By Saxone Akhaine, Northern Bureau Chief
27 July 2016   |   12:46 am
Counsel to the Kaduna government in the trial of 81 members of the Islamic Movement of Nigeria (IMN), otherwise known as Shiites, yesterday urged a state High Court to allow their witnesses testify in private.
Court

Court

Counsel to the Kaduna government in the trial of 81 members of the Islamic Movement of Nigeria (IMN), otherwise known as Shiites, yesterday urged a state High Court to allow their witnesses testify in private.

The accused are standing trial for alleged culpable homicide, unlawful assembly and disturbance of public peace following the clash last December between soldiers and Shiites in Zaria.

Arguing his motion filed yesterday, the Director of Public Prosecution, Mr. Dari Bayero, told the court presided over by Justice David Wyoms that the prosecution wants its nine witnesses to give testimony in camera.

They include Colonels A.K Ibrahim, Sani K. Usman, Mohammed Fago and Y. Ali.

Others are Lt. Colonel P. Kulawe, Nasiru Wowo, Jiya Mahmud Liman, Kanafa Suleiman and an Assistant Superintendent of Police (ASP) Tanimu Jeremia.

Bayero, who supported his application with a nine-paragraph affidavit, informed the court that the witnesses were principal officers in charge of their units and formations in the Nigerian Army, stressing that because of the role they played in the events leading to the charge, they received various threats to life

He, therefore, urged the court to protect the witnesses.

Responding, lawyer to the Shiites, Maxwell Kyon, who held brief for the lead counsel, Mr. Festus Okoye, contended that: “The issue before the court does not bother on the personal liberty of the witnesses as they erroneously stated in their Motion paper and since the Motion was brought under Section 35 of the 1999 Constitution, the implication is that the very foundation on which the application rests is faulty”.

Citing Section 36 of the constitution, Kyon noted that any person charged with the commission of a criminal offence ought to be given a fair hearing, saying, “one of the fundamental ingredients of fair hearing is that such an individual must be tried in the open”.

After entertaining arguments from all parties, Justice Wyoms subsequently reserved ruling on all applications for September 26.

RAW DATA:
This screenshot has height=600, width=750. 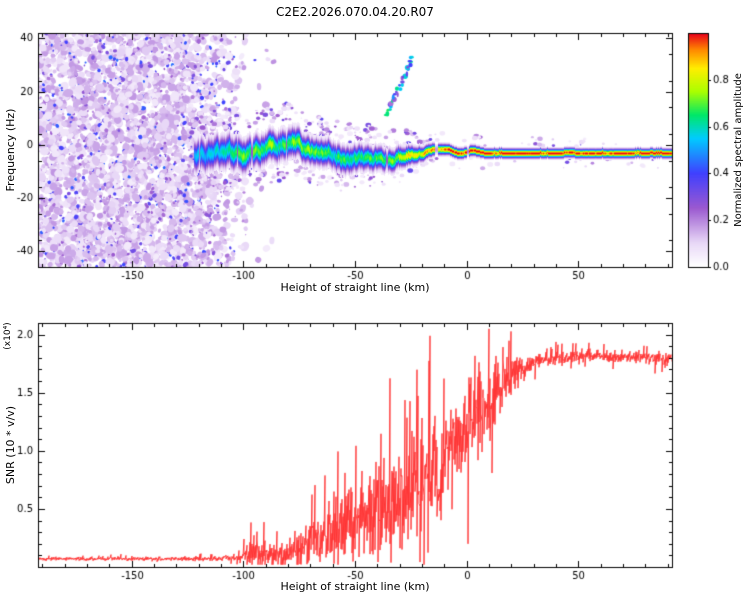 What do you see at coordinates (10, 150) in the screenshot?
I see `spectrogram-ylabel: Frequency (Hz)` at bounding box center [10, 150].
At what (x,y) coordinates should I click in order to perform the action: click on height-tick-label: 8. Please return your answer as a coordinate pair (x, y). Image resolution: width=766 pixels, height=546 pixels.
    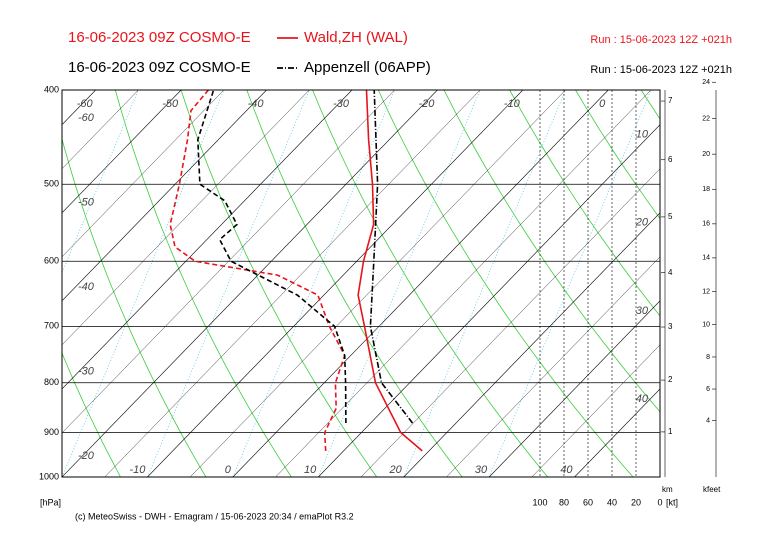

...

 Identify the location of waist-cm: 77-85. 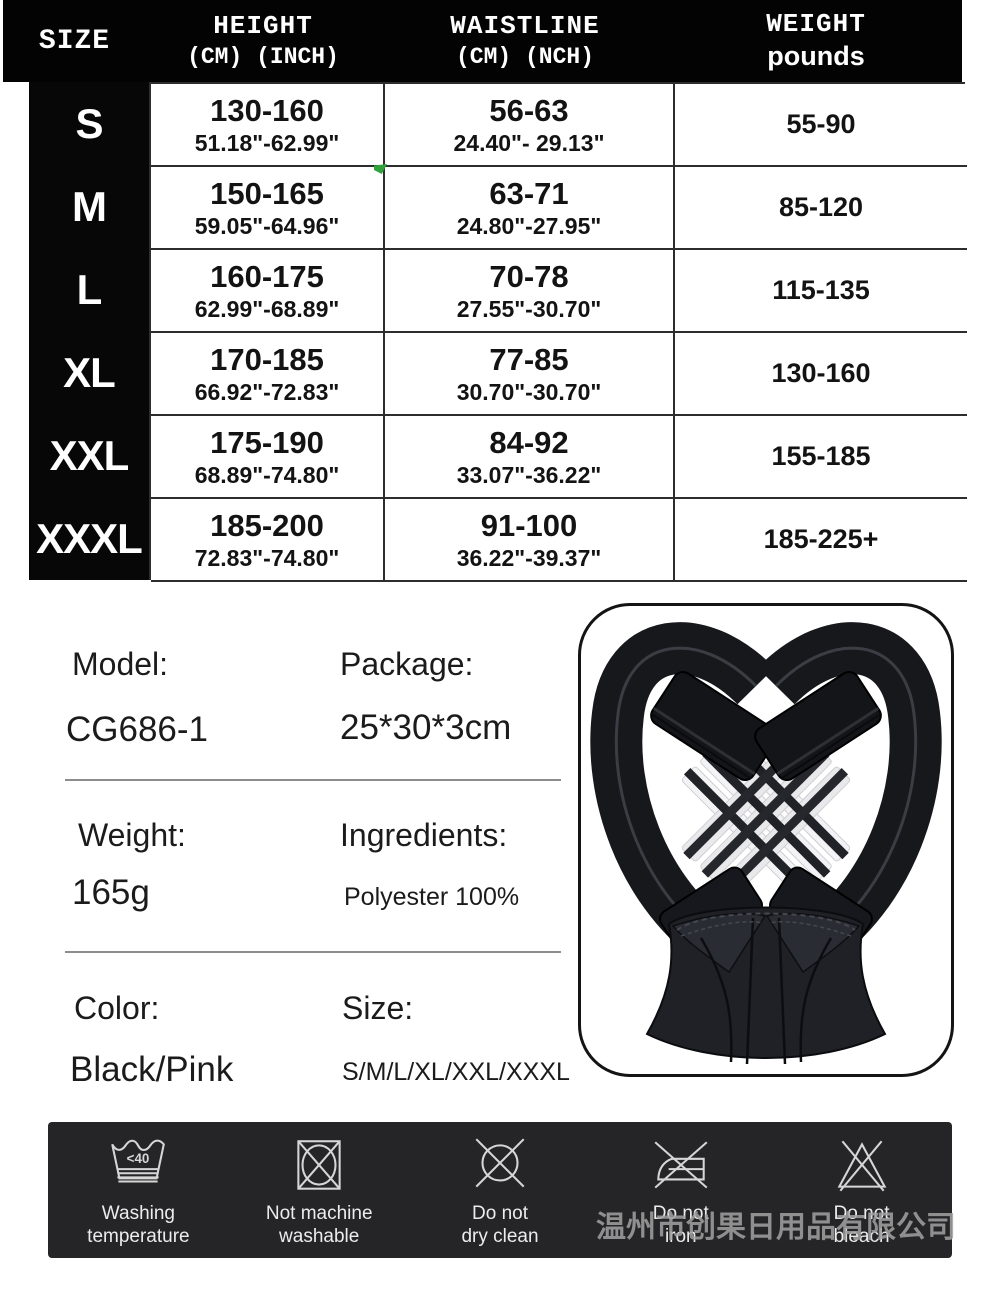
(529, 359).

SET OF TASKS:
1. Could you repeat, word for word, the part of the Shiite trial report starting with "The accused are" and going on through "testimony in camera."?
2. Does each statement below agree with the Shiite trial report? Answer yes or no for each and quote the report's words that decide it.
(a) The prosecution asked for its nine witnesses to testify in camera.
(b) Bayero backed his application with a twelve-paragraph affidavit.
(c) Festus Okoye personally made the response for the Shiites in court.

RESPONSES TO THE TASKS:
1.
The accused are standing trial for alleged culpable homicide, unlawful assembly and disturbance of public peace following the clash last December between soldiers and Shiites in Zaria.

Arguing his motion filed yesterday, the Director of Public Prosecution, Mr. Dari Bayero, told the court presided over by Justice David Wyoms that the prosecution wants its nine witnesses to give testimony in camera.

2.
(a) Yes: "the prosecution wants its nine witnesses to give testimony in camera"
(b) No: "Bayero, who supported his application with a nine-paragraph affidavit"
(c) No: "lawyer to the Shiites, Maxwell Kyon, who held brief for the lead counsel, Mr. Festus Okoye"